Payman
- Editor: Reza Soltanzadeh
- Categories: Cultural magazine; Political magazine;
- Frequency: Monthly
- Founder: Ahmad Kasravi
- Founded: 1933
- First issue: December 1933
- Final issue: 1942
- Country: Pahlavi Iran
- Language: Persian

= Payman =

Cultural and political magazine in Iran (1933–1942)

Payman (پیمان /fa/, literally 'Promise') was a cultural and political magazine in Iran. It was one of the periodicals which was published and edited by Iranian religious reformist Ahmad Kasravi in the period 1933–1942.

==History and profile==
The first issue of Payman appeared in December 1933. The title of the magazine was a reference to another magazine with the same name in which Ziya Gökalp, an Ottoman nationalist intellectual, published articles at the beginning of the 20th century. Kasravi's close ally Reza Soltanzadeh was the editor of Payman. Nearly all the articles published in the magazine were written by Kasravi. Payman came out biweekly during the first six months. Then it was published on a monthly basis and became the official organ of the political party, Azadegan, in 1941 when Kasravi founded the party.

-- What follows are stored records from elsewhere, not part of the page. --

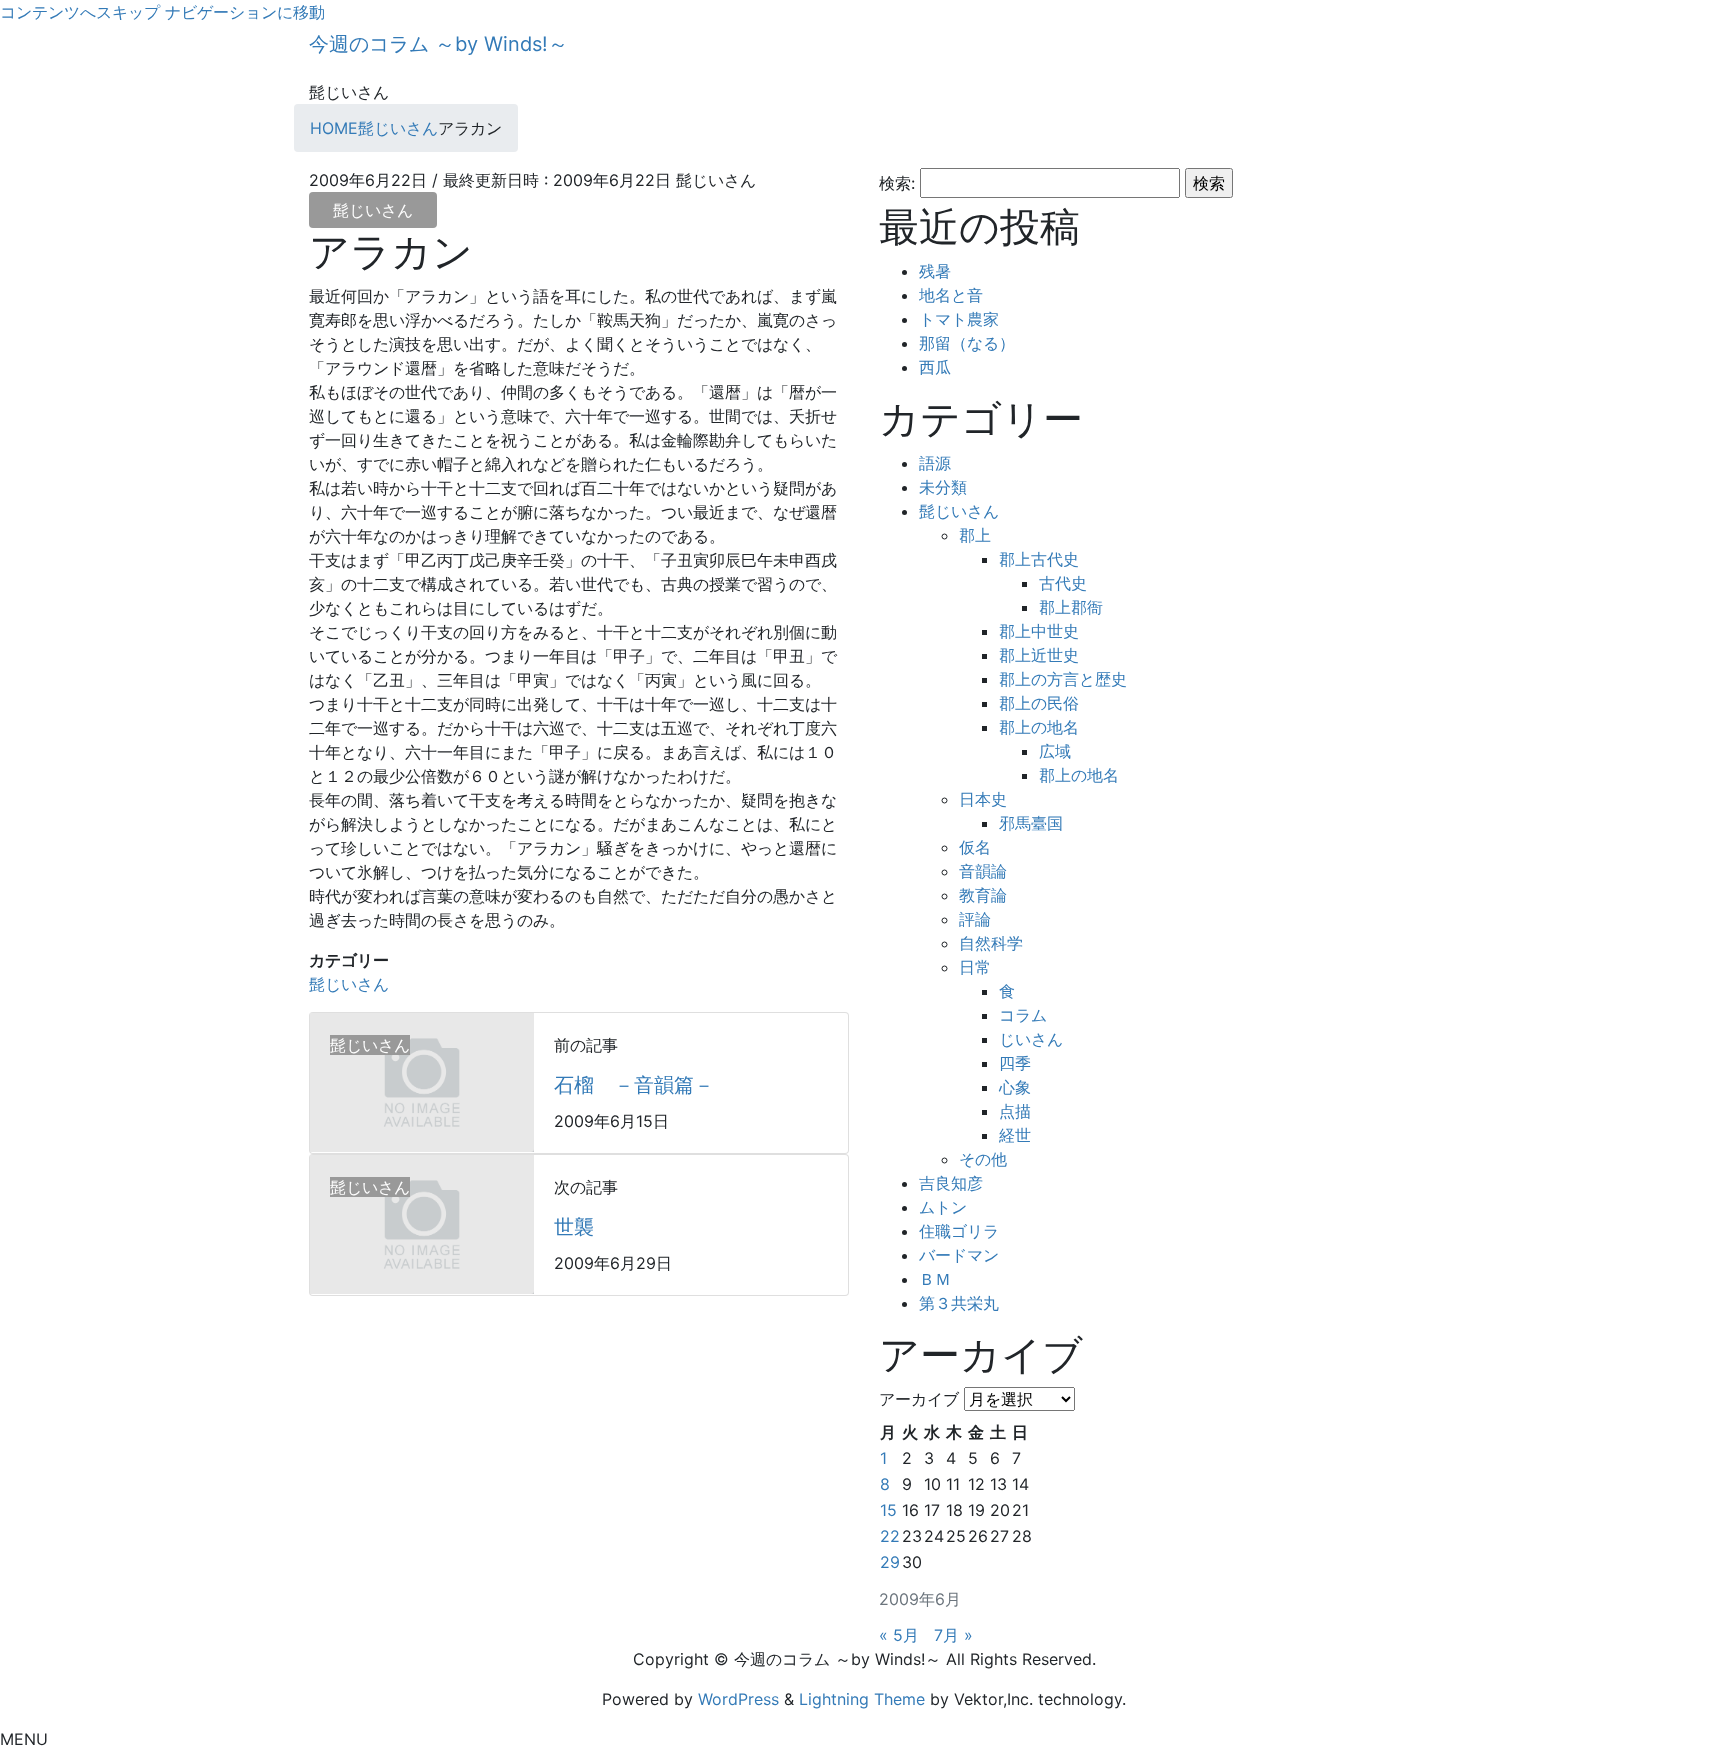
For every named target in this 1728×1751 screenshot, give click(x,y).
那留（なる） (967, 343)
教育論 (983, 895)
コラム (1023, 1015)
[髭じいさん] (422, 1081)
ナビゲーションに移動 (245, 12)
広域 (1055, 751)
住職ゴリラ (959, 1231)
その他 (983, 1159)
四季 (1015, 1063)
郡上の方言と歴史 (1063, 679)
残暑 (935, 271)
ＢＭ (935, 1279)
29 (890, 1562)
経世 (1015, 1135)
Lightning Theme (862, 1699)
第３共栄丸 (959, 1303)
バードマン (959, 1255)
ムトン (943, 1207)
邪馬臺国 (1031, 823)
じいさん (1031, 1039)
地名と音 (951, 295)
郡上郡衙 (1071, 607)
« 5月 (899, 1635)
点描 (1015, 1111)
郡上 (975, 535)
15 (888, 1510)
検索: (897, 183)
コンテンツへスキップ (80, 12)
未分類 (943, 487)
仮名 (975, 847)
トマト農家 (959, 319)
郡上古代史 (1039, 559)
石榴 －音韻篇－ (634, 1085)
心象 (1015, 1087)
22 (890, 1536)
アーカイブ (919, 1399)
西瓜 (935, 367)
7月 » (953, 1635)
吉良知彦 (951, 1183)
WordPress (738, 1699)
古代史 (1063, 583)
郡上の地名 (1039, 727)
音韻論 (983, 871)
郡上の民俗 (1039, 703)
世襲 (574, 1227)
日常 (975, 967)
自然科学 (991, 943)
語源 (935, 463)
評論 (975, 919)
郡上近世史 (1039, 655)
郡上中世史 (1039, 631)
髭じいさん (373, 210)
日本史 (983, 799)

In the first seven years the subtitle of Payman was gozaresh-e sharq va gharb (Persian: Account of East and West). Then it was changed to dar bareh-ye shenakhtan-e jahan (Persian: On Knowing the World) and gozaresh-e jahan (Persian: World Report). Payman folded in 1942 and was succeeded by Parcham.

==Content==
Kasravi's writings in Payman outlined his general ideology. His articles mostly contained a critical approach towards the Europeanization of Iran and the alienation of Iranian people from their own customs and traditions. Kasravi also criticized Iranian poets, Sufis and materialism in his writings. Other topics which he attacked in the magazine included superstitions in Shiism and Islam. His lecture delivered at the Literary Society was serialized in Payman in two parts. After the publication of the first part Prime Minister Mohammad Ali Foroughi ordered the next issue of the magazine to be censored which would cover its second part. Although the next issue was published, it did not feature the remaining part of Kasravi's lecture. In addition, Payman contained a column on international politics.

==Legacy==
A collection of Kasravi's writings published in Payman was printed as a book in 1965. The Chicago Persian Microfilms Project initiated by the University of Chicago in 1985 archived the issues of Payman.